→ **Direction a**: Translate this sentence from the BBC Introducing showcase article into Spanish: "The breaks between talks were the perfect opportunity to explore what the event had to offer."

━━━━━ Excerpted text

BBC Introducing Live Showcase.

Carly Fitzgerald gives the low down on the BBC Introducing Live Showcase, held during November last

Photo Credit: Carly Fitzgerald

BBC holds a weekend-long showcase every year, this time it took place at Tobacco Dock in London. The event fuses masterclasses, workshops, talks, performances and interviews together to create the perfect event for anyone interested in the creative industry.

I attended the Thursday of the event and started the day off by attending an interview with James Bay in the Spotify Discovery Theatre. Dermot O’Leary sat down with James Bay to discuss the highs and lows of being a musician and to explore what would be useful for musicians who are just starting out to know. James delved into his past to discuss how he went from playing open mic nights in Brighton to playing his own headline shows today. He also spoke about how hard he still has to work, even with two critically acclaimed albums under his belt. He kept reiterating how the most important thing you can do is to believe in yourself and your music, so much so that he stated he sounded like a broken record, but it really drove it home that if you don’t have a belief in your talent no one else really will.

He also spoke about how when he was young the internet was just becoming big and he used to still sit down with the sleeve from a record and listen to it, even though he could have all the information at his fingertips in seconds. He preferred to sit down with the CD or vinyl sleeve and dissect the record as he felt there was more value in it as more time was spent on it. Dermot added in a bit about his own childhood experiences, which involved the constant rewinding of cassettes and the unbelievable moment when you would rewind it and it would land perfectly at the start of the song you wanted to hear. It was interesting to be reminded of how different listening to music used to be and the struggles that were encountered. We’re lucky to live in a time where we have so much diverse music at our feet, but then again sometimes you would miss those Walkman days or would have loved to be back when LPs were the go-to for music.

Photo Credit: Carly Fitzgerald

The breaks between talks were the perfect opportunity to explore what the event had to offer. Tobacco Dock spanned two floors and housed bars, food stalls, conference rooms, equipment rooms and a career fair where you could network. The equipment rooms were great for musicians, or anyone who wanted to have a go or to know more. You could enquire about the equipment and try out different instruments from the likes of Marshall, as well as different types of amps and microphones. You could definitely spend the day jamming away, however I had more on my agenda and headed back to the Discovery Theatre.

Here, Jamie Cullum did a session on improvising. He spent an hour with his band dissecting the song ‘Lights Up’ by Harry Styles. They first figured out how to play it, whilst describing the process and then, with the help of some of the audience members for harmonies, performed the song. It was intriguing to see how songs can be broken down by musicians who have only heard it once or twice and then for them to have it almost perfected in under an hour.

Next up were Catfish and the Bottlemen, who sat down with renowned Radio 6 DJ Steve Lamacq ahead of their sold-out Tobacco Dock gig to talk about their writing process, the graft they put in to make it and touring around the world.

━━━━━━━━━━
━━━━━ Material supplied

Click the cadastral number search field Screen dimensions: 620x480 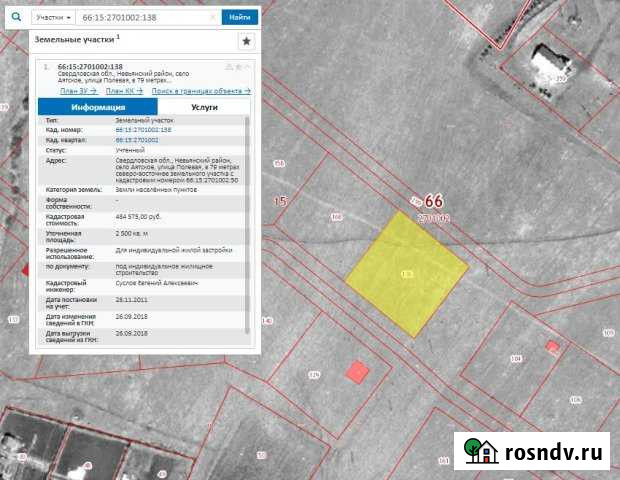(x=140, y=18)
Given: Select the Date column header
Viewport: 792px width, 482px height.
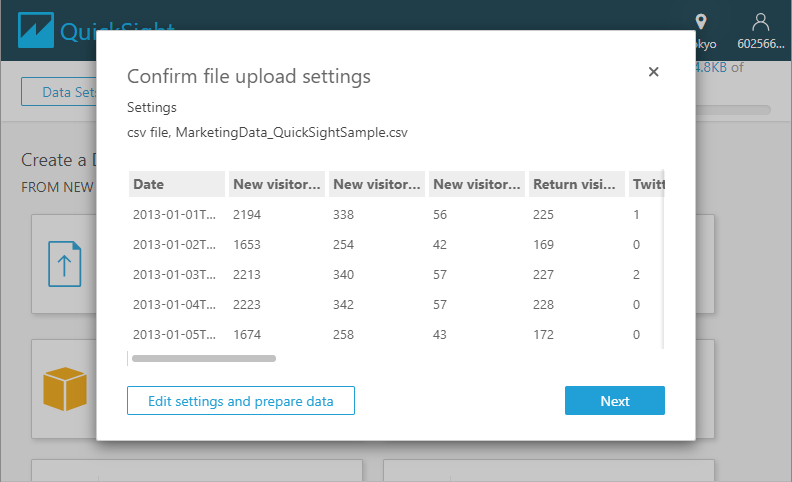Looking at the screenshot, I should [x=177, y=184].
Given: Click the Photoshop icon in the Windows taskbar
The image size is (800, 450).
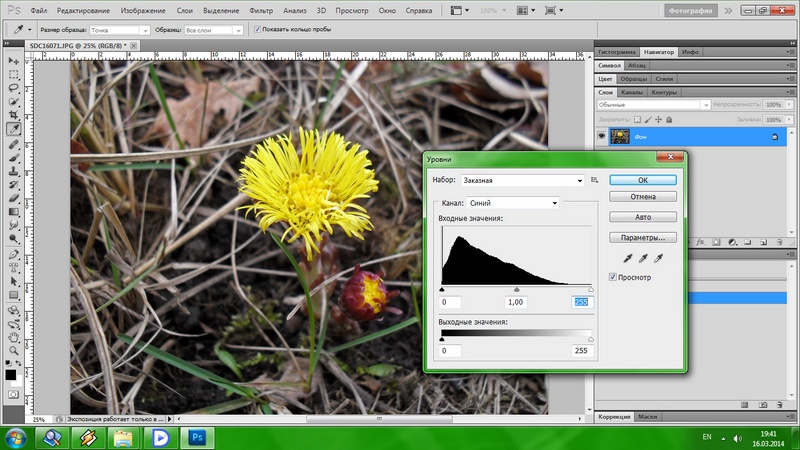Looking at the screenshot, I should click(x=198, y=437).
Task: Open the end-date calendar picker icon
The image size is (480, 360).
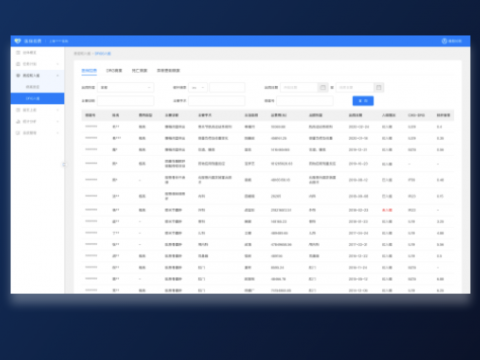Action: pos(379,87)

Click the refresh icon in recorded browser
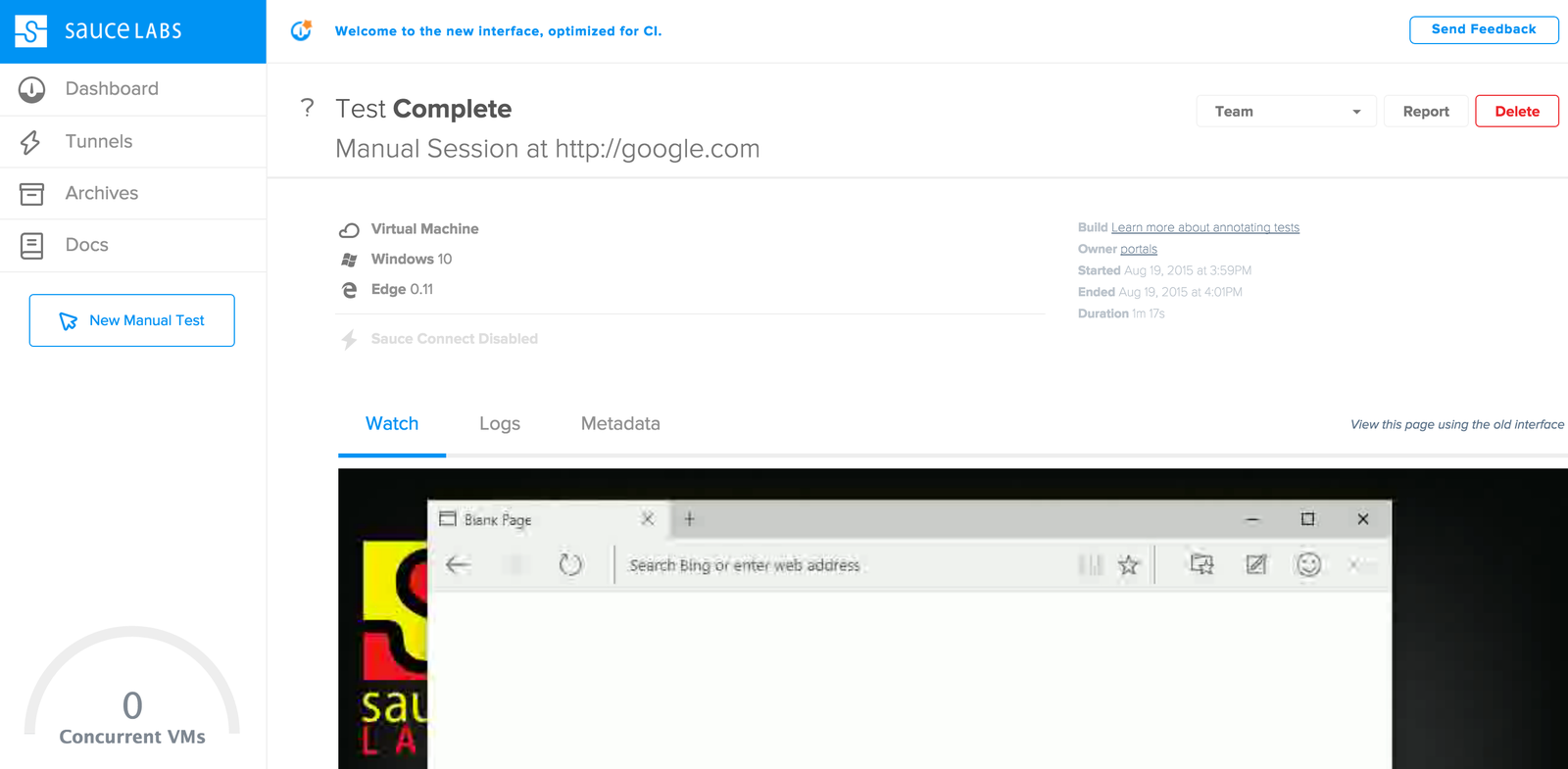point(570,564)
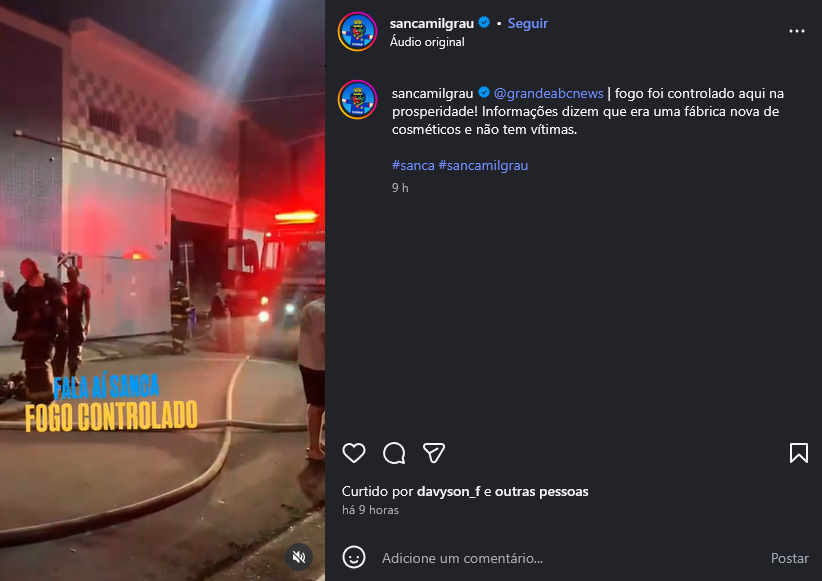Click the Postar button
Screen dimensions: 822x581
[789, 558]
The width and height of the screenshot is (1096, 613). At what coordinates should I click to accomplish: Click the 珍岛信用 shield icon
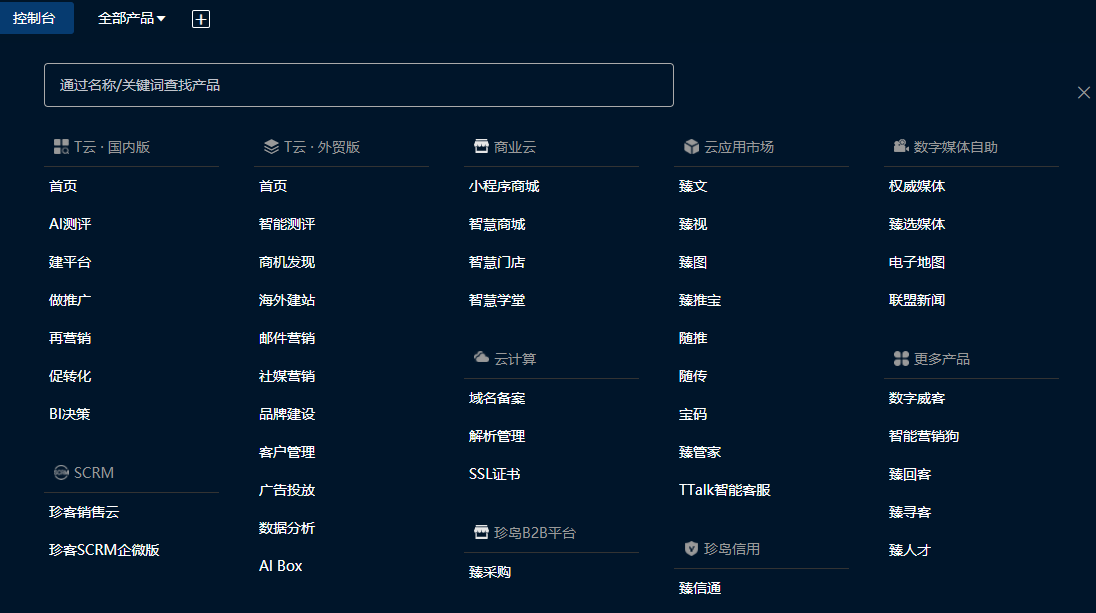[x=691, y=549]
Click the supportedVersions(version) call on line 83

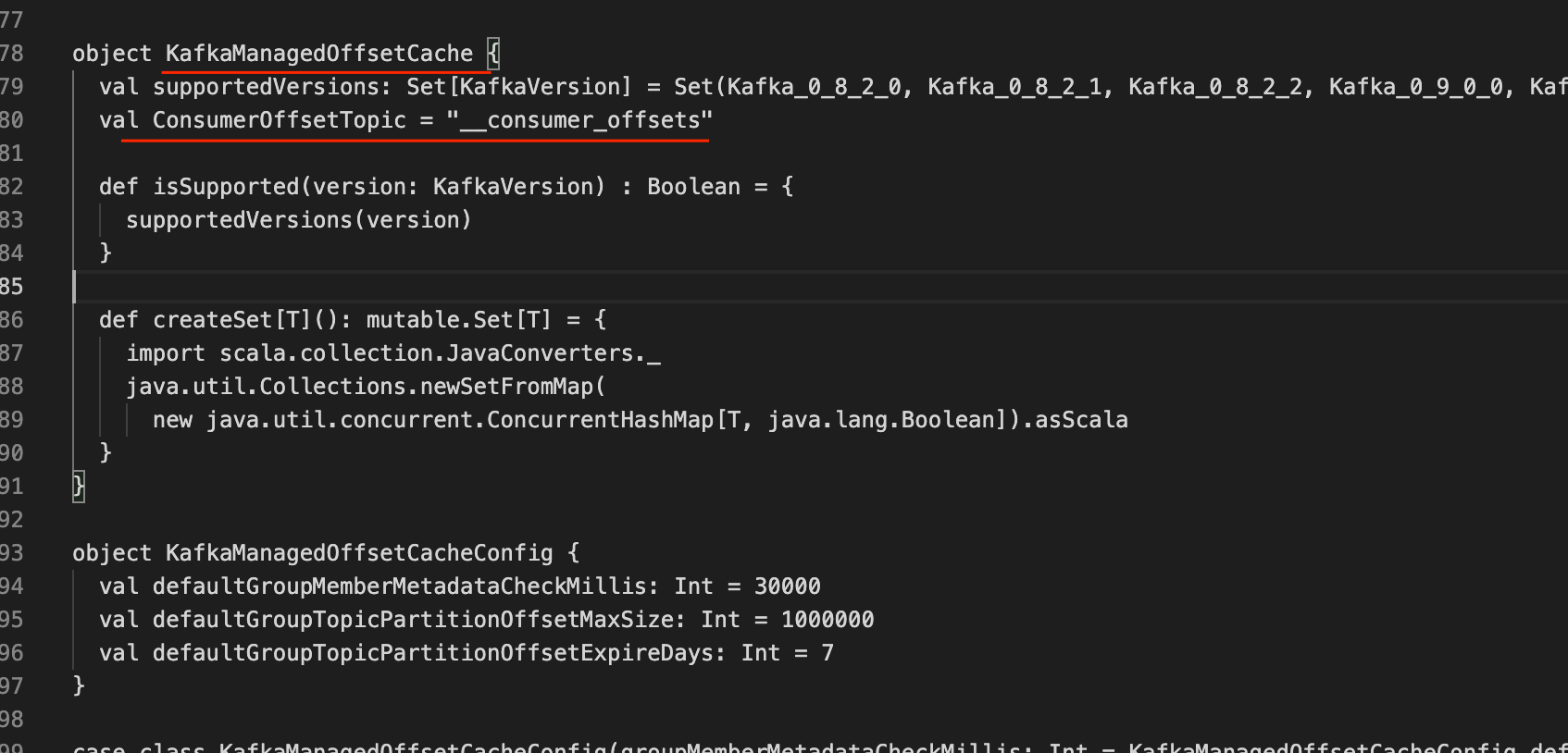[x=298, y=220]
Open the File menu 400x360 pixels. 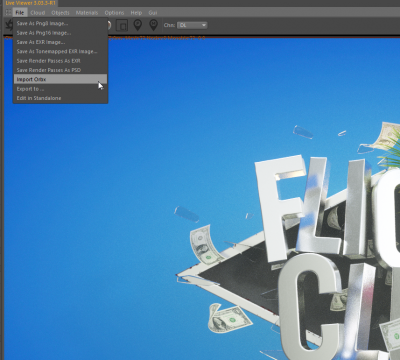[x=20, y=13]
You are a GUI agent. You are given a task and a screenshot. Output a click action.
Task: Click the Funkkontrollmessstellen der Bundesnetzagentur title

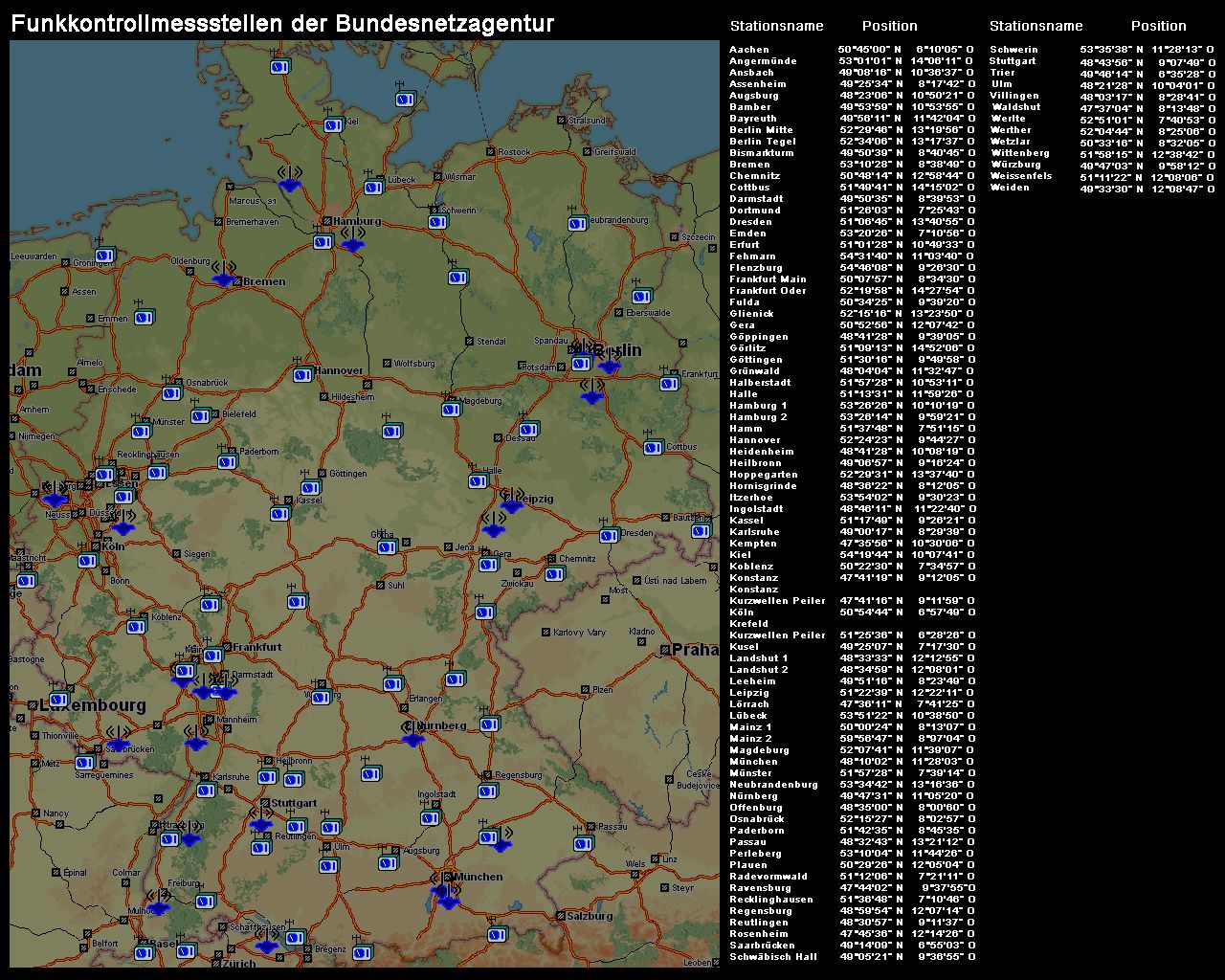pyautogui.click(x=282, y=24)
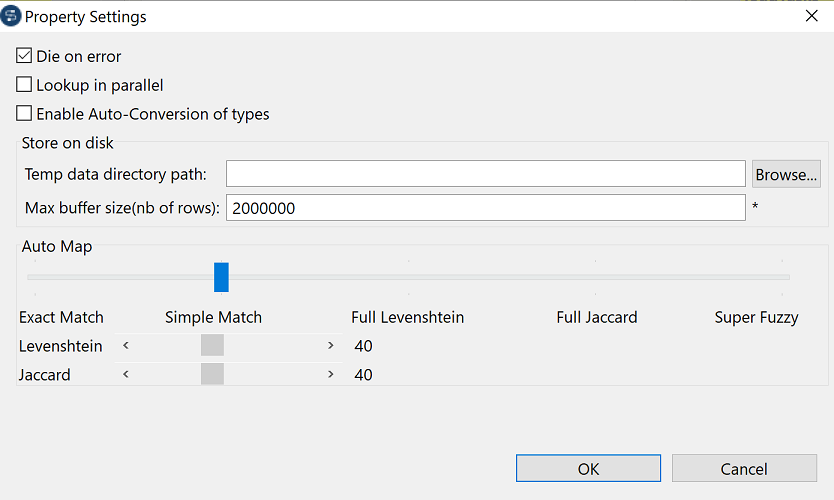Click the Jaccard right scroll arrow
834x500 pixels.
pyautogui.click(x=331, y=375)
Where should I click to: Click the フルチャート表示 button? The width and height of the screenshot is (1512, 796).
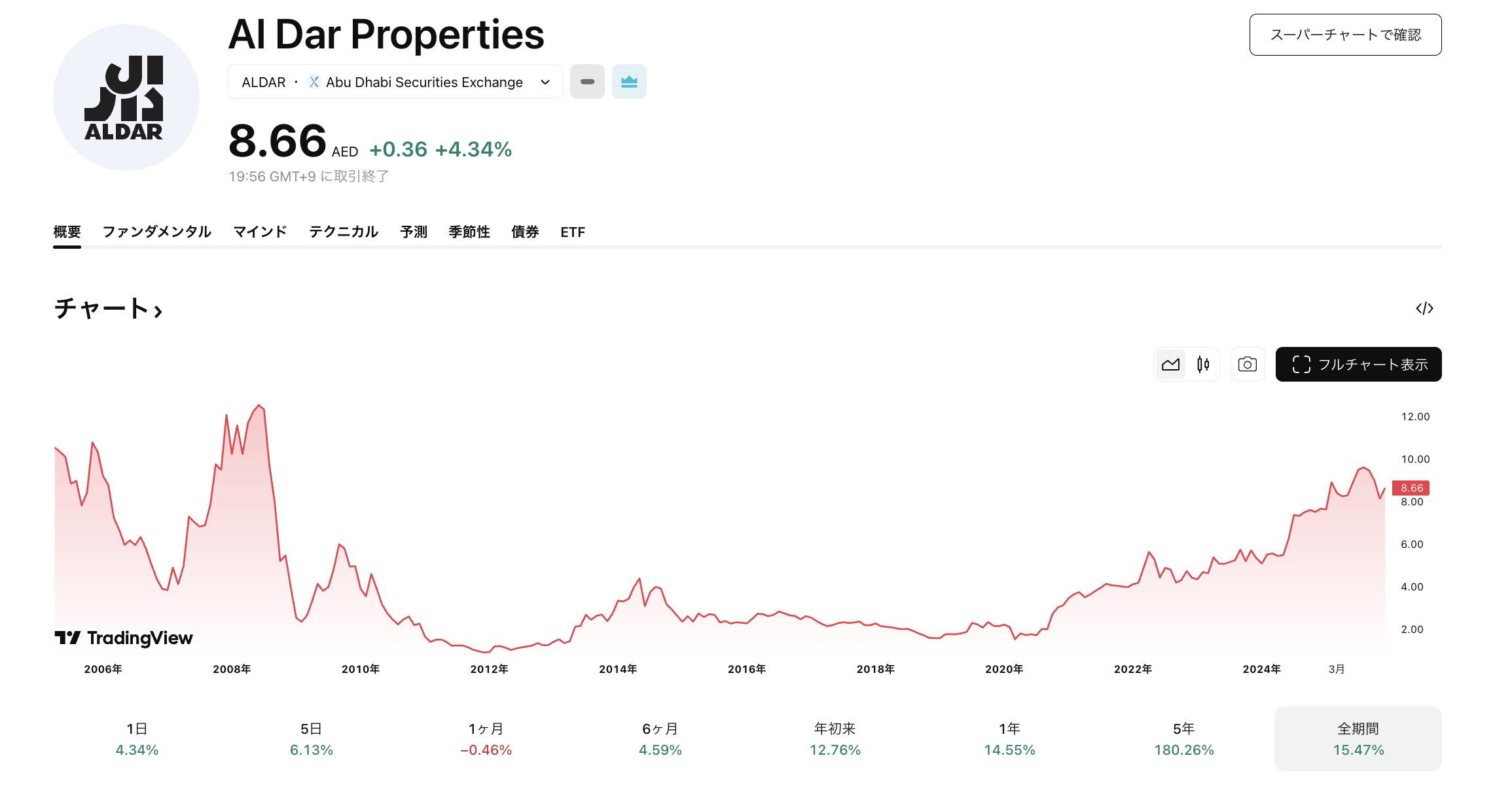(x=1358, y=365)
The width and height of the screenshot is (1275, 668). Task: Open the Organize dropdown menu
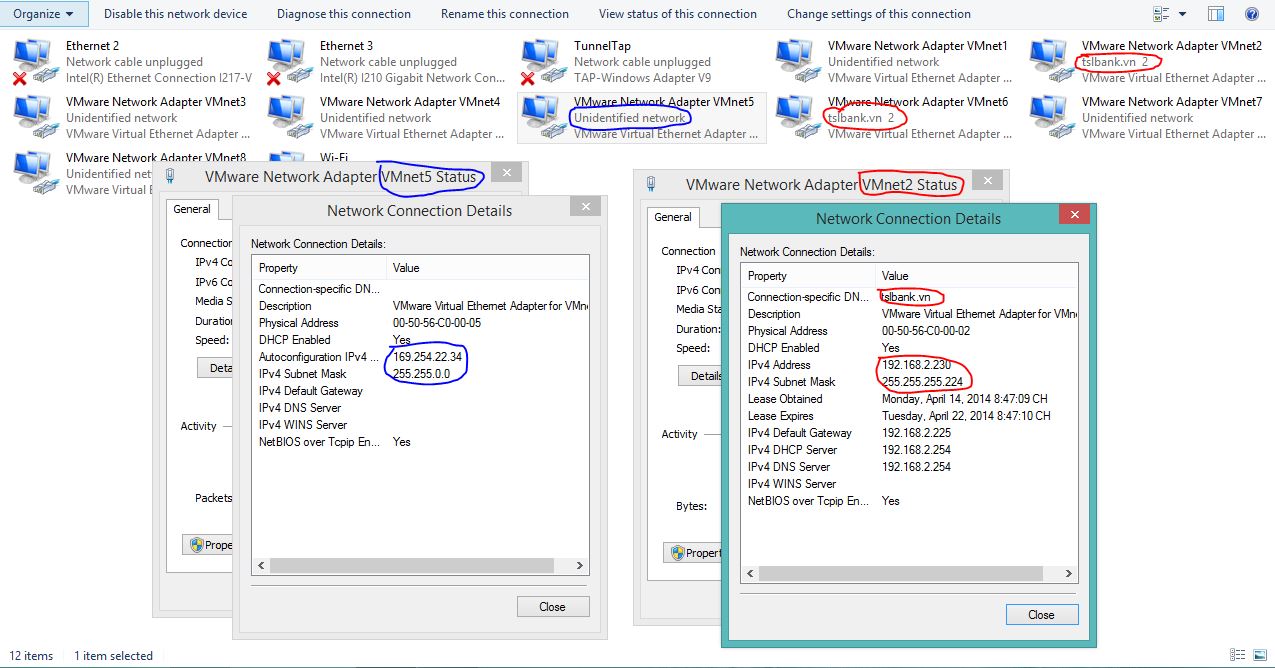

━━━━━━━━━━

→ **Direction b**: In the listing, rewrite the lines from the one with "Where should I" through the end of the listing, swapping "screenshot" for "image" and changing nothing else. Leave the pictures out.

→ **Output a**: Las pausas entre las charlas fueron la oportunidad perfecta para explorar lo que el evento tenía para ofrecer.

→ **Output b**:
Where should I click to: Click the フルチャート表示 button? The width and height of the image is (1512, 796).
(x=1358, y=365)
The width and height of the image is (1275, 668). Task: Open the Organize dropdown menu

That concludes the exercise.